◆ Petunjuk Tugas:
(1) Terjemahkan kalimat berikut dari teks tentang Putu Oka Sukanta ke dalam bahasa Inggris: "Puisi dan demokrasi menurutnya tidak boleh dijadikan tujuan melainkan harus dijadikan alat sebagai langgam kerja."
(2) Menurut teks tentang Putu Oka Sukanta, di mana buku kumpulan puisi "Pengakuan" diterbitkan?
(3) Tuliskan lanjutan teks tentang Putu Oka Sukanta, dimulai setelah kalimat terakhirnya.

◆ Teks Hasil Ekstraksi:
<<<<

29 Juli 2023 lalu, sastrawan legendaris Indonesia Putu Oka Sukanta merayakan ulangtahunnya yang ke-84. Tepat di hari itu ia menerbitkan buku kumpulan puisi berjudul “Pengakuan”, bertempat di Goethe Haus, Jakarta.
Putu Oka, sastrawan legendaris kelahiran Bali, 29 Juli 1939 ini dikenal tidak hanya karena berbagai tulisannya yang bernilai tinggi melainkan juga dirinya yang menjadi bagian dari sejarah kelam Indonesia. Karya-karyanya seringkali menyinggung persoalan pelanggaran HAM, termasuk dalam puisinya yang berjudul “Pengakuan” yang menyinggung persoalan HAM yang tak kunjung selesai. Ia adalah satu dari sekian banyak orang yang dipenjara tanpa diadili pada tahun 1966 karena dianggap sebagai aktivis Lembaga Kebudayaan Rakyat (LEKRA).10 tahun lamanya ia mendekam, mengalami segala siksaan dan perlakuan yang tidak manusiawi sampai akhirnya keluar tahun 1976.
Di acara yang diselenggarakan oleh Asia Justice And Rights (AJAR) dan Yayasan Pengembangan Informasi Alternatif dan Seni tersebut, terdapat sesi “Celoteh Kebudayaan”. Pada sesi tersebut Putu Oka bercerita mengenai pengalamannya dalam proses berkarya. Ia menjelaskan bagaimana ia pernah diwawancarai: apakah ia tetap berkarya setelah LEKRA sudah tidak ada?
“Aku menulis bukan karena LEKRA karena aku sudah menulis sebelum ada LEKRA dan masih tetap menulis hingga hari ini,” tegasnya.
Dalam sesi celoteh kebudayaan tersebut, Putu Oka juga membahas mengenai puisi dan demokrasi. Puisi dan demokrasi menurutnya tidak boleh dijadikan tujuan melainkan harus dijadikan alat sebagai langgam kerja.
“Puisi dapat menjadi media untuk membangun kejernihan terhadap makna kebahagiaan. Tujuan akhir demokrasi bukanlah kekuasaan di tangan rakyat melainkan terpenuhinya kesejahteraan rakyat; demokrasi sebagai langkah kerja harus dilandasi dengan prinsip-prinsip kesetaraan dalam perbedaan maka kesejahteraan dan kebahagiaan dapat tercapai; happiness is the core of human rights,” tuturnya. “Apabila puisi dan demokrasi dijadikan tujuan dan dicapai dengan cara-cara yang tidak mengindahkan kesetaraan melainkan justru menggunakan suara mayoritas dan otoriter untuk menentukan segala sesuatu maka dapat dipastikan bahwa puisi dan demokrasi adalah utopia atau hanya khayalan belaka,” imbuhnya.

>>>>

(Entri untuk menemukan kata dan elemen)
<<<<

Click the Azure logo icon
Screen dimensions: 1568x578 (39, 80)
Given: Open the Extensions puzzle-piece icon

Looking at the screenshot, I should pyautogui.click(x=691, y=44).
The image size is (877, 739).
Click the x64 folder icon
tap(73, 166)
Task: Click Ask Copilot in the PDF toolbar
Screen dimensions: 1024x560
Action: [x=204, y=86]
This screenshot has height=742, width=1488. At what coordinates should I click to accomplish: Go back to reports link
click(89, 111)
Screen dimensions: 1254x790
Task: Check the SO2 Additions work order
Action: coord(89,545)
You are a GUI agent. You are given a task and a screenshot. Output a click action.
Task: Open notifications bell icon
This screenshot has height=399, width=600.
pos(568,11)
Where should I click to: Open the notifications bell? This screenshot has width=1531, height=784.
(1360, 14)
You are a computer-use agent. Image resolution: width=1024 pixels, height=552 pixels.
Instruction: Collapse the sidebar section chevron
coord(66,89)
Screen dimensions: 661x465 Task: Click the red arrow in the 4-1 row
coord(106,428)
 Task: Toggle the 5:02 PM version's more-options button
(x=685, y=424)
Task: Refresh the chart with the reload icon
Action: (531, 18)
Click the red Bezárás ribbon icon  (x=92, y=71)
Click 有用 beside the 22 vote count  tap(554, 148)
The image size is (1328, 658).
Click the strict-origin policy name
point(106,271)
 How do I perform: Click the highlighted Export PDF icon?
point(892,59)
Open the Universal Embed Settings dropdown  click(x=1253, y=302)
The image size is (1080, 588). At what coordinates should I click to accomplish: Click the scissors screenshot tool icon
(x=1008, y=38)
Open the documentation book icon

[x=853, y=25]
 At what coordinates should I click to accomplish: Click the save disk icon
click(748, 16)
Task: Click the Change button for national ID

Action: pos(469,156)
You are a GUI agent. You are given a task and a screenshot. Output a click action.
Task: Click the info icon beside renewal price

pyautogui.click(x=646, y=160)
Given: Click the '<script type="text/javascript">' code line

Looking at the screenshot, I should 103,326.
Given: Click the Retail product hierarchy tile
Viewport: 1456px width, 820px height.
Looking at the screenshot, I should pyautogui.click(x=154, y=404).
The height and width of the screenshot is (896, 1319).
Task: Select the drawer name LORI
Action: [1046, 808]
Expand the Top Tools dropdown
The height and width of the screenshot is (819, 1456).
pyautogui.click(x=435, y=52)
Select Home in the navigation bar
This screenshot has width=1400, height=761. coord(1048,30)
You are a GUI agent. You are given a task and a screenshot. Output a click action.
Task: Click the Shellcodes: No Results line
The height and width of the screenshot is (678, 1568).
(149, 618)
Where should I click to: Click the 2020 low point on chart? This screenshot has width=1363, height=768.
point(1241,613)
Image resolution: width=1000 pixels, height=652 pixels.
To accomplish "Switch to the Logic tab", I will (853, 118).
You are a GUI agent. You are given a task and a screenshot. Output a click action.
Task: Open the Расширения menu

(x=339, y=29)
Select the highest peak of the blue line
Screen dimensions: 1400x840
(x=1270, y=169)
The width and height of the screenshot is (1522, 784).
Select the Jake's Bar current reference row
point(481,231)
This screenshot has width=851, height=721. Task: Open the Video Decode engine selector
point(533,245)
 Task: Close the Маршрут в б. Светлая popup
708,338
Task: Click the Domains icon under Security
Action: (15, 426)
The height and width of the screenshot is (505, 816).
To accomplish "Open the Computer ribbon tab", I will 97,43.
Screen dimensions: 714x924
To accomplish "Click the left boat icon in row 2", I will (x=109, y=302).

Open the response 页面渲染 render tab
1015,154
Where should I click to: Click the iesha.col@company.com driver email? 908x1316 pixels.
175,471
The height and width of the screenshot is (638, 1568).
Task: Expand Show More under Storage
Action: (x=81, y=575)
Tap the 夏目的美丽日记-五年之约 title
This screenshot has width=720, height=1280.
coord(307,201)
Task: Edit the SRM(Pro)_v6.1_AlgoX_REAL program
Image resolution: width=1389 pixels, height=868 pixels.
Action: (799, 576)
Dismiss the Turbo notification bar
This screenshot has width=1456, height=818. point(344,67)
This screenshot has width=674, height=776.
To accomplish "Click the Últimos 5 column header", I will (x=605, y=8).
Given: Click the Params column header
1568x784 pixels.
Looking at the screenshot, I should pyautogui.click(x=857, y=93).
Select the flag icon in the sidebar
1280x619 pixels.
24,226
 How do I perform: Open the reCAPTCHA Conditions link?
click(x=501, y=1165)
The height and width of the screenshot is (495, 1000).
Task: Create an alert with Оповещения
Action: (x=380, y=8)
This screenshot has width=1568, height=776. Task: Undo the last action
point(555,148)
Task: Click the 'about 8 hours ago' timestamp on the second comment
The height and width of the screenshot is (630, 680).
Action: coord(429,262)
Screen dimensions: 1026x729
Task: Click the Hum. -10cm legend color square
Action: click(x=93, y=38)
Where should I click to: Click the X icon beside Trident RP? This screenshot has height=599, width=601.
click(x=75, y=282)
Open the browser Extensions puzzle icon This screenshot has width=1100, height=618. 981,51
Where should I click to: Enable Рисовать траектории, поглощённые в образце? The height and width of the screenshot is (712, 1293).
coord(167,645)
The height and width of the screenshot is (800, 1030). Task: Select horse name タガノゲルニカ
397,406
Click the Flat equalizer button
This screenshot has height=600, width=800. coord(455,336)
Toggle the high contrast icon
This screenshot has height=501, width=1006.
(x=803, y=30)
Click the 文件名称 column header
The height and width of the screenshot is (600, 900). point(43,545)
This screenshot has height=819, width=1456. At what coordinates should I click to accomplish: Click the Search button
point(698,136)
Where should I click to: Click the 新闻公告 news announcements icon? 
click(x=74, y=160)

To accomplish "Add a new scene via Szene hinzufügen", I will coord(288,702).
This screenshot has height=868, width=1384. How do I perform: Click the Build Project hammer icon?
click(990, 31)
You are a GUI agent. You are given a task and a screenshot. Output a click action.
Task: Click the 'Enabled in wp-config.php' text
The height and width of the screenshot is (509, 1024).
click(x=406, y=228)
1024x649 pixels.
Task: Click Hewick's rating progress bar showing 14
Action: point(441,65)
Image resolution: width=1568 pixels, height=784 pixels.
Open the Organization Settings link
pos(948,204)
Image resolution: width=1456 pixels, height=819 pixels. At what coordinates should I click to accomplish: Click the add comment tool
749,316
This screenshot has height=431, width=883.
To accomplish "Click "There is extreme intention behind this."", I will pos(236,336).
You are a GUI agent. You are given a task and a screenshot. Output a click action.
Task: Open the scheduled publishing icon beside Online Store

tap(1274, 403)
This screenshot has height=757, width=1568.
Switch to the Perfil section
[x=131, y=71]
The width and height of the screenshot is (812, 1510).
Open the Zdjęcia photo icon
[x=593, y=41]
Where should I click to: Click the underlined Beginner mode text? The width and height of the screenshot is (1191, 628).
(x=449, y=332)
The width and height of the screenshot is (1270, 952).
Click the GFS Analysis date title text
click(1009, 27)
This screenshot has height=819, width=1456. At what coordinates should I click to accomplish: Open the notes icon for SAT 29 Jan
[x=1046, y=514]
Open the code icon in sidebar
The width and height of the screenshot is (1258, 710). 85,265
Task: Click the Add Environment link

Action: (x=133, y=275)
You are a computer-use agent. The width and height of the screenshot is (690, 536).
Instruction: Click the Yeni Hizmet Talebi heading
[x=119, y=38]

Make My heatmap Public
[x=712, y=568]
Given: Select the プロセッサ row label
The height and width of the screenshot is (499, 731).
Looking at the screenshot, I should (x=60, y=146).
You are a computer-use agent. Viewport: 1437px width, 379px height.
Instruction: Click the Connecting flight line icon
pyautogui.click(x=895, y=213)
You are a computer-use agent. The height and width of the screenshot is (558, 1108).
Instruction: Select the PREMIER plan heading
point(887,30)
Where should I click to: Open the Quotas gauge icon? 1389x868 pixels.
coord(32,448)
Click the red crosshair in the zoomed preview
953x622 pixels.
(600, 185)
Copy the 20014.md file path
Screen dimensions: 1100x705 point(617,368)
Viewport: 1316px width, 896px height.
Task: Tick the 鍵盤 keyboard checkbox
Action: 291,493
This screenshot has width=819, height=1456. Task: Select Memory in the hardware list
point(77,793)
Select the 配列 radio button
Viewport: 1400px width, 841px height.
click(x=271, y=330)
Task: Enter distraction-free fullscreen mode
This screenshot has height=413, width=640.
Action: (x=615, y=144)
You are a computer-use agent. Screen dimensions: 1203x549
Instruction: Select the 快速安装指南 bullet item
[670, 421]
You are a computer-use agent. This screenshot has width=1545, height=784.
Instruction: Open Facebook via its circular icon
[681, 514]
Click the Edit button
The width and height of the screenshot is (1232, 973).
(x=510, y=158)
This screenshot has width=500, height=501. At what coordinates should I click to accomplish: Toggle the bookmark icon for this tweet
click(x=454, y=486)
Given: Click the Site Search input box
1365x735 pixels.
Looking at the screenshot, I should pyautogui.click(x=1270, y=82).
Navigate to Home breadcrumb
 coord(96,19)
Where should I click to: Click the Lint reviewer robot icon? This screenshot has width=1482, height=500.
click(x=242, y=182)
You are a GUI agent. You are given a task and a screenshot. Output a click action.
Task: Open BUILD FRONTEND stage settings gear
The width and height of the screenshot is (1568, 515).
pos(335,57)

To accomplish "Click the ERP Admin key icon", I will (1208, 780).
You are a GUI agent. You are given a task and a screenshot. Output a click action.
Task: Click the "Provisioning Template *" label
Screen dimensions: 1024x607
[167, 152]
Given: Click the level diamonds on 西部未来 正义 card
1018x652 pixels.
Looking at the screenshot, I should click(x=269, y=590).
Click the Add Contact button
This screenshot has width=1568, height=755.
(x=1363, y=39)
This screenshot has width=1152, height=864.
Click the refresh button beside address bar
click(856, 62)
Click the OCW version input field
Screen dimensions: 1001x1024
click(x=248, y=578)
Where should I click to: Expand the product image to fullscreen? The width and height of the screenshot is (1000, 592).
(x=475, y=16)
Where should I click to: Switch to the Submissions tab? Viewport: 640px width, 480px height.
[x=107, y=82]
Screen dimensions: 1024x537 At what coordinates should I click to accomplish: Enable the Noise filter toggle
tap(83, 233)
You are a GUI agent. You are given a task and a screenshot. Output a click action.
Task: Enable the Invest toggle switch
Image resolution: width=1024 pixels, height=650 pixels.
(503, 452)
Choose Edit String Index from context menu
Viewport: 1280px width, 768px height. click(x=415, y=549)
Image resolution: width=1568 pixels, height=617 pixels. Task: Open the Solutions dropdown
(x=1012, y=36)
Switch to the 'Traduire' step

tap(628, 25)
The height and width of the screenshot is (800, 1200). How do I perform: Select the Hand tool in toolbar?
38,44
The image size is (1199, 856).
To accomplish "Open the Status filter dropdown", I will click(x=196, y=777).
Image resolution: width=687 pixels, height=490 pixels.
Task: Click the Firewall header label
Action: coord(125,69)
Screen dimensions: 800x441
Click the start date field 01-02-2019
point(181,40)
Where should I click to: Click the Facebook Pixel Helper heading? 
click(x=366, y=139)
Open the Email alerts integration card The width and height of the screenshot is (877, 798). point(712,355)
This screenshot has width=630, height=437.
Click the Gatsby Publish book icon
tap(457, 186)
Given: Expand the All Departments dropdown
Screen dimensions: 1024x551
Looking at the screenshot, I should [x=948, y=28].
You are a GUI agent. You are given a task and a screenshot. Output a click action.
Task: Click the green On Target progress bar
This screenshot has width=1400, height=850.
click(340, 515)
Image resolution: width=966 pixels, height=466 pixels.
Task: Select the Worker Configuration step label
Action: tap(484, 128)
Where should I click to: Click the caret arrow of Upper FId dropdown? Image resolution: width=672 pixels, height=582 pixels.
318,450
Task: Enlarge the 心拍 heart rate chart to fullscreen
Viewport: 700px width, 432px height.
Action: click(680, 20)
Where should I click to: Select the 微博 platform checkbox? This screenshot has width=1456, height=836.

>>>>

◆ Hasil:
(1) In his view, poetry and democracy must not be made into goals but must instead be used as tools, as a way of working.

(2) Di Goethe Haus, Jakarta.

(3)
Putu Oka juga menjelaskan bahwa demokrasi harus sudah dikerjakan pada saat pembentukan ide dan gagasan dengan transparansi dan puisi ditulis dengan kejujuran yang menyingkat permasalahan dan persoalan untuk meningkatkan kesadaran, kecerdasan, memperluas cara berpikir, dan cita rasa pembacanya.
“Sastrawan bukanlah orang gila; bukan monyet; bukan juga manusia yang luar biasa, melainkan hanya manusia biasa yang melukiskan cakrawala kehidupan dan melakukan perhitungan dengan angka-angka bahasa,” ucap Putu Oka menutup celotehannya dengan mengutip pernyataan salah seorang budayawan yang memberi pengantar pada buku terbitan pertamanya di tahun 1982.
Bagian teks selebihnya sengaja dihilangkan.